• [Source material]:
◇ ◇ ◇ ◇
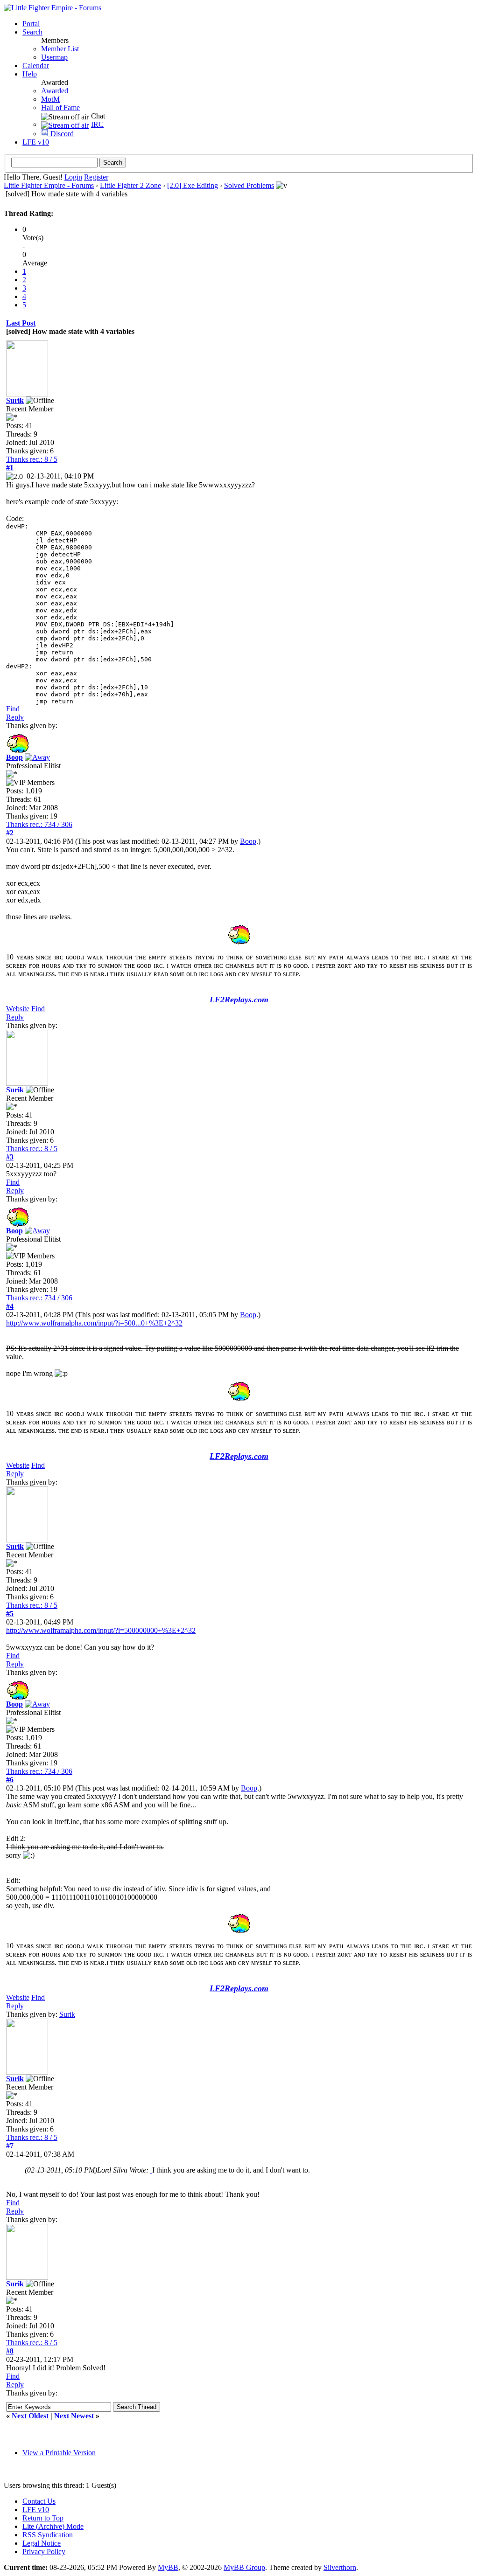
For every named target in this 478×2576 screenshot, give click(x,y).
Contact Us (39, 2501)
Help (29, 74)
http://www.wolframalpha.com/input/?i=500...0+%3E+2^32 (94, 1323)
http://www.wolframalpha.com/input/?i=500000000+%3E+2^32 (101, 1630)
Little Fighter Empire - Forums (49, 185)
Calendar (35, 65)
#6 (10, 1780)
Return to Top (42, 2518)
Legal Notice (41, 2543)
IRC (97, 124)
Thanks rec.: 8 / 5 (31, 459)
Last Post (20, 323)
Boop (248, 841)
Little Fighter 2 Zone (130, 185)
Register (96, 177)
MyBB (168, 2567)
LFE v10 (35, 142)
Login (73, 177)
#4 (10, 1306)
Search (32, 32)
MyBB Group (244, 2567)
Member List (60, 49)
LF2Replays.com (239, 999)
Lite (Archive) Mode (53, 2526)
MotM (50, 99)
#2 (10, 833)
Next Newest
◇ ◇ ◇ ◇
From the first line to the last, repeat the material exactly, but drop the pictures.

For every named target in this 478×2576 screenshot, give click(x,y).
Contact Us (39, 2501)
Help (29, 74)
http://www.wolframalpha.com/input/?i=500...0+%3E+2^32 (94, 1323)
http://www.wolframalpha.com/input/?i=500000000+%3E+2^32 (101, 1630)
Little Fighter Empire - Forums (49, 185)
Calendar (35, 65)
#6 (10, 1780)
Return to Top (42, 2518)
Legal Notice (41, 2543)
IRC (97, 124)
Thanks rec.: 8 / 5 (31, 459)
Last Post (20, 323)
Boop (248, 841)
Little Fighter 2 Zone (130, 185)
Register (96, 177)
MyBB (168, 2567)
LFE v10 (35, 142)
Login (73, 177)
#4 (10, 1306)
Search (32, 32)
MyBB Group (244, 2567)
Member List (60, 49)
LF2Replays.com (239, 999)
Lite (Archive) Mode (53, 2526)
MotM (50, 99)
#2 (10, 833)
Next Newest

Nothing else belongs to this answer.